Thank you for replying to me, I hope your husband is doing well, in the beginning when I had my first op to remove my left kidney, I knew that I had it in my right kidney, I was expecting to go into the John Radcliffe to have bench work, which entails removing the kidney having the bottom part of the kidney removed, than put back by a transparent team.

But when they looked at my next scan they told me that this would not be possible, the cancer had spread it was not contained anymore and had gone to my lungs and was growing to wards the middle of my kidney where it could go into my blood system.

 I was told by my consultant that there was nothing else he could do for me, so he sent me to an oncologist in Brighton hospital, this is where they started giving me my immune therapy.

As I said it worked on my lungs, but has not done anything for my kidney as the cancer was still growing, so I am keeping my fingers crossed that this works for my and gives me extra time.

Hi Sandra 55

Sorry to hear removal of  the tumours in your right kidney isn’t an option. I hope your current treatment gives you lots of extra time with minimal side effects. 

Hello

i’ve been taking Cabozantanib for almost 4 months now. Only 40mg, but last scan indicated that things had stabilized and one nodule had shrunk slightly. I have had some side effects such as a sore mouth, hands and feet. I also had a few bouts of diarrhea. Most of these gradually cleared up, but I remained very tired, but it was recently discovered that my thyroid was underactive. Thyroxine was prescribed and I feel much better.  
I hope the treatment works for your husband and that he can get some enjoyment fro life. At the moment, COVID permitting I am playing golf and taking other exercise such as long walks.

All the very best to you

Thank you for replying to my post Mjbea 1. I’m very pleased to hear you are out on the golf course and doing OK with minimal side effects. 

So far so good here. No major side effects have appeared and my husband’s pain has decreased so he can bend and move more easily which we are very grateful for. We are enjoying life within the constraints placed on us by the cancer and Covid, by watching travel programmes and using technology( old and new) to stay connected with family and friends. 
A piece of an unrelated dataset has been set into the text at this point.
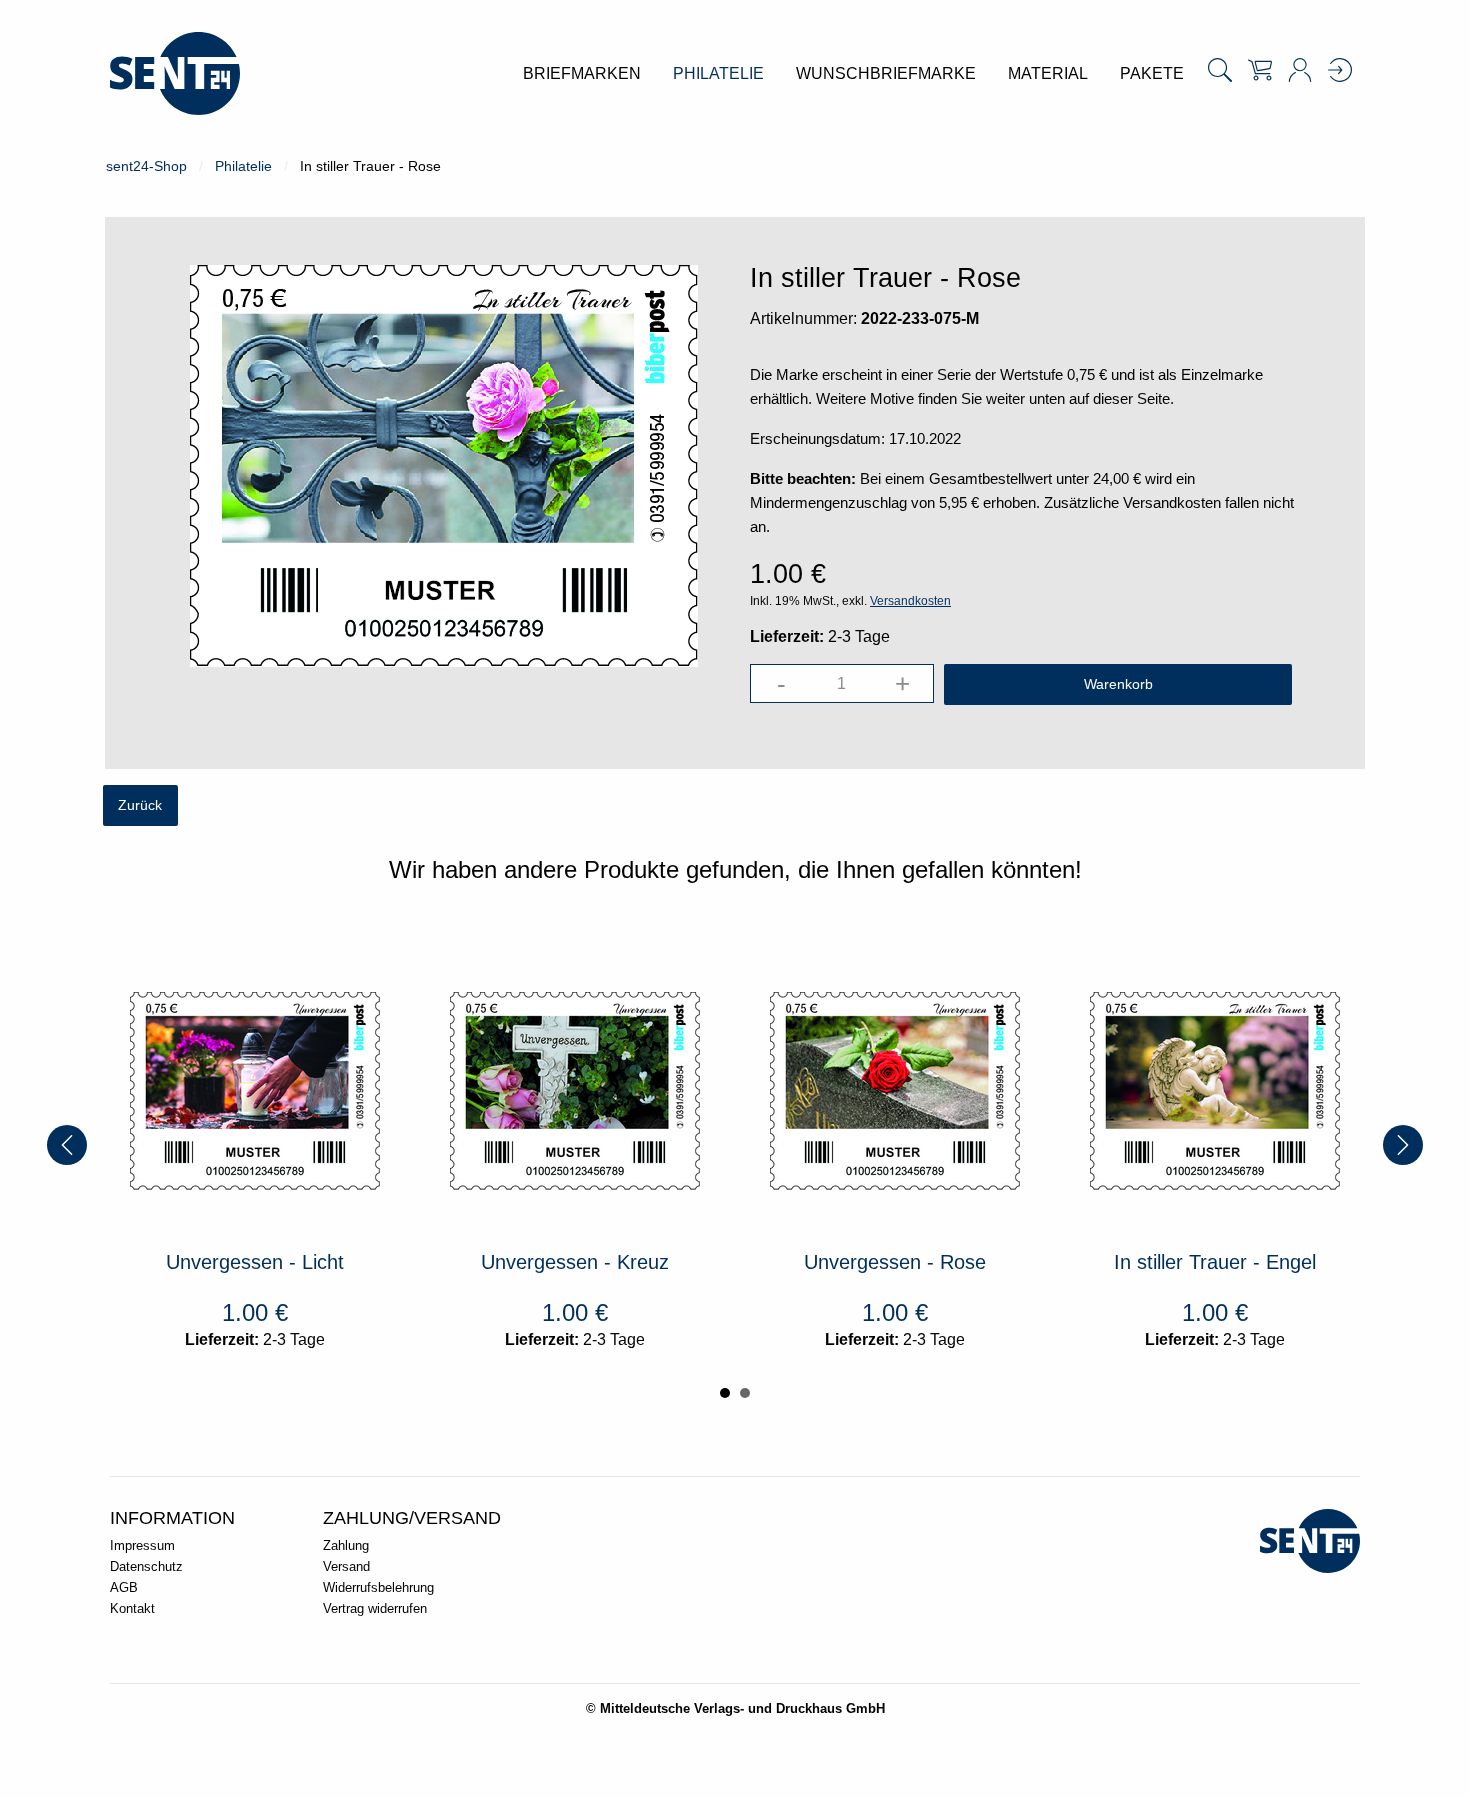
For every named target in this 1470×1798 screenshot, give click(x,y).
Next (1403, 1145)
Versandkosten (910, 601)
Keep  safe and may those tumours continue to shrink. 

Ard2014

1. I have been on it for 6 months, my hands were really bad to the point i became disabled but urine cream worked wonders. Foggy head with memory loss of words, bad ulcers in my mouth and now my throid is damaged. But i am grateful to be alive and it was on my second cycle things started to happened. My GP is wonderful

E45 shower cream worked wonders for me.